B2B service companies are great clients because they stretch us to come up with a clear vantage point on technical and often enterprise level matters. But they can also be tough clients because they are very busy, as well as risk averse and slow to adopt change. When we are faced with creating a new campaign, here are some of the things we think about to get out of the traditional “lather, rinse, repeat” kind of PR. Here is what I said in St. Louis – what have I missed? (Want to make sure you see this, @tressalynne)
- Raise the Altitude. First, get up above product. If you are discussing the features and benefits of what the company sells, you won’t get the audience’s full attention. It’s like looking at photos of someone else’s kids.
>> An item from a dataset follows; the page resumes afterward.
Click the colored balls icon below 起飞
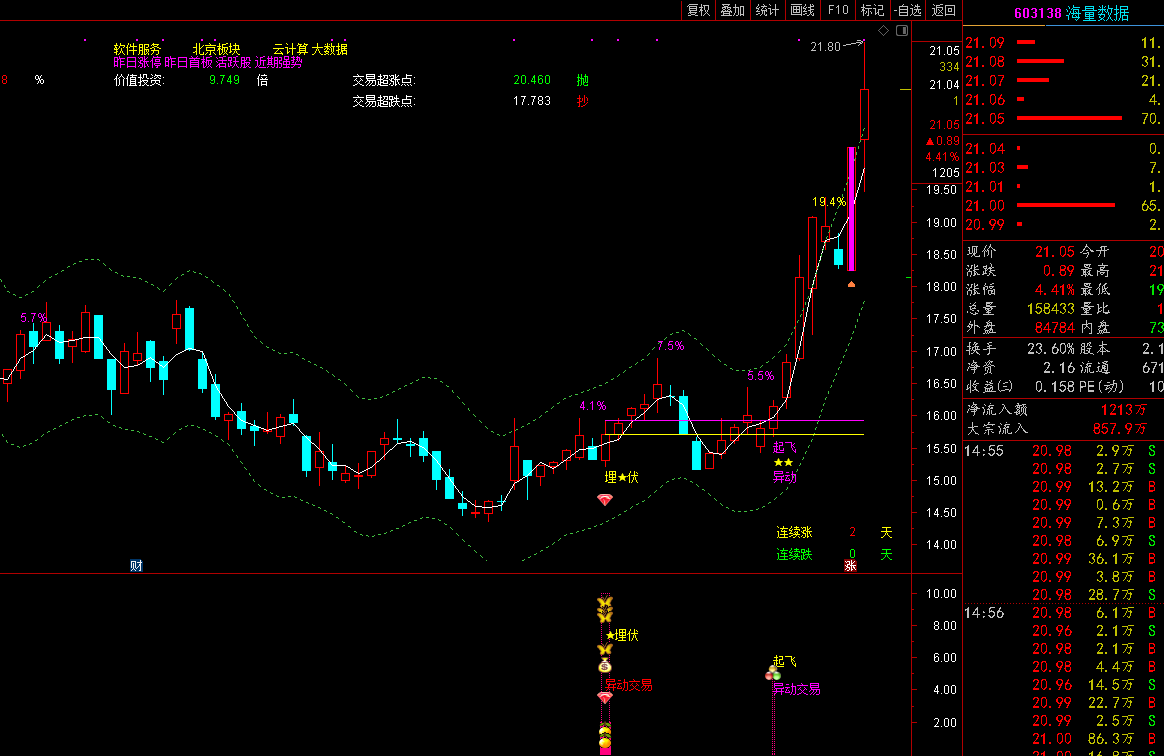 (x=773, y=674)
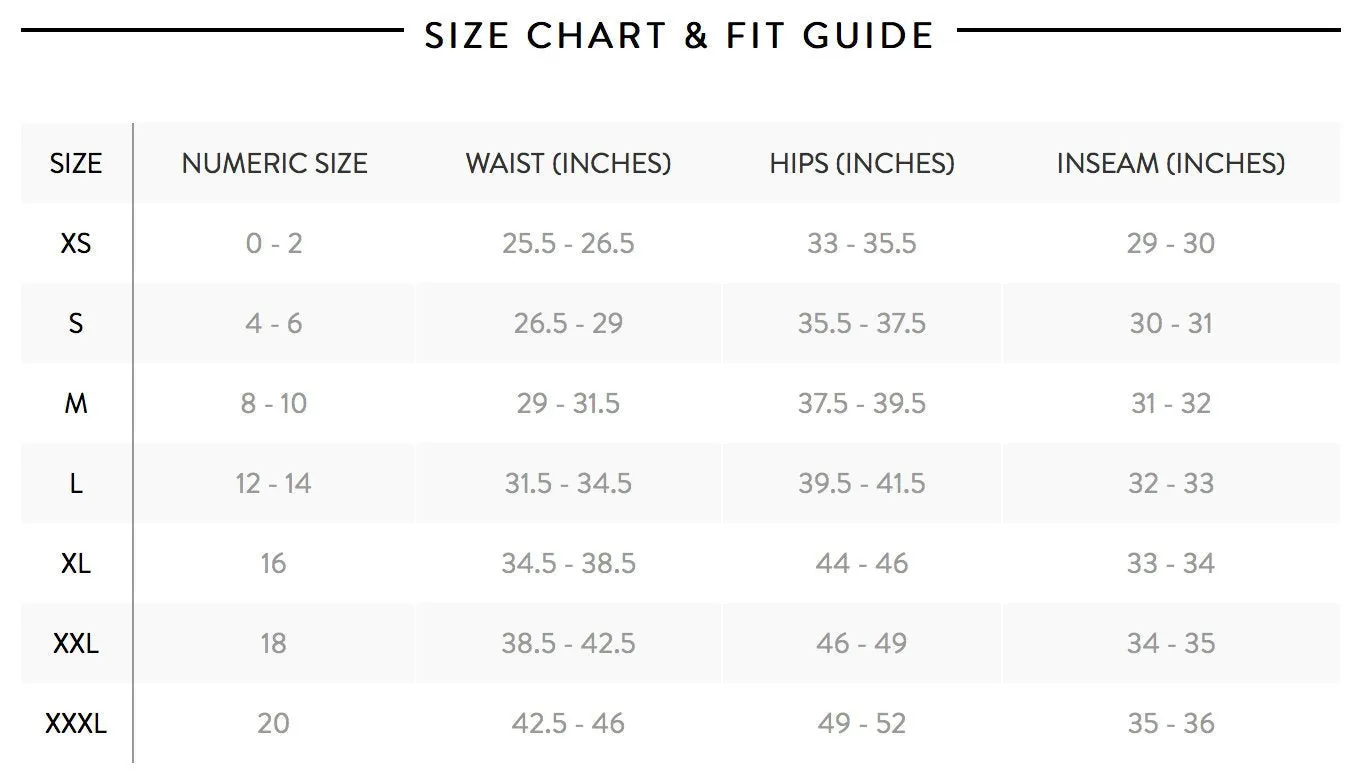Click hips value 39.5 - 41.5
The image size is (1359, 776).
(x=862, y=483)
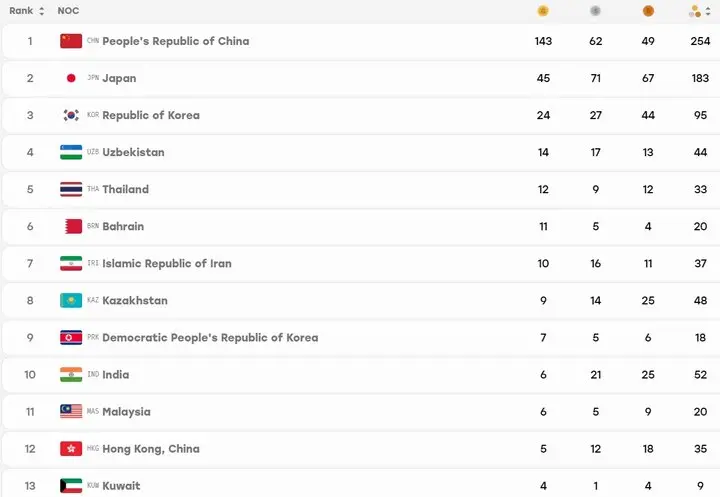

Find out what the audience truly cares about, and focus on that. Here’s a great example of a major financial company surfacing the issues of concern to its customers, who are heads of HR: MetLife’s 8th Annual Employee Benefits Trends Study.
- Carve out an Issue to Own. Second, don’t be afraid to make an idea the hero of the moment. The idea can be an issue, a trend, a topic area – think “privacy” or “motivation” or “risk” or “capital flows” — but it’s not the product. Then build a microsite or a blog or a strong point of view around that. We have seen consulting firms take this tack, and predict that corporations will do so as well.
- Be of Service to the Communities you Care About. What does your client know that can help the communities that they serve? How can you help them do their own business better? Often, research, benchmark data, opinion, counsel can be packaged in a way that galvanizes decision-making. Here’s an example: BDO’s Retail Survey.
- Enter the Ongoing Conversation. If your client is discussing a topic that matters, and has a point of view or research that extends the conversation, then you better be finding the right dialogues, and the people (bloggers) who are influencing them. Addict-o-matic is a great way to find them.
- Learn to Share. Once you have created your content, deliver it in many forms and formats. SMPRs, video, data nuggets, how to advice, predictions. And don’t be afraid to partner with a media outlet to deliver all that content goodness. Here’s an example of what we mean: Bloomberg BusinessWeek.com/Hay Group Study Identifies Best Companies for Leadership.
- Don’t Hog the Microphone. When your client is the only one talking –even if he or she is the smartest person in the room, it’s less interesting than if you invite other voices in to the discussion. Open it up and more people will listen. That’s what they found at McKinsey’s whatmatters microsite.
- Get Local. If there’s a national trend – movement of some kind, whether it’s a rule change, a regulation, legislation – there will likely be local fallout. Capture it! People care about changes and problems happening in their own backyards, and are more likely to pick up the phone and call someone in their own area for help.
- Build Your own Community. In the old days, we used trade media to reach niche markets. Not so much anymore. Plus niche markets are getting nichier. Sometimes you find them, sometimes you have to help your clients create them. So if it’s CFOs of Canadian natural resources companies, or hospital facilities managers in the southwest, or med students who care about TB, or meeting planners for financial services companies, sometimes it’s easiest to build your own audience.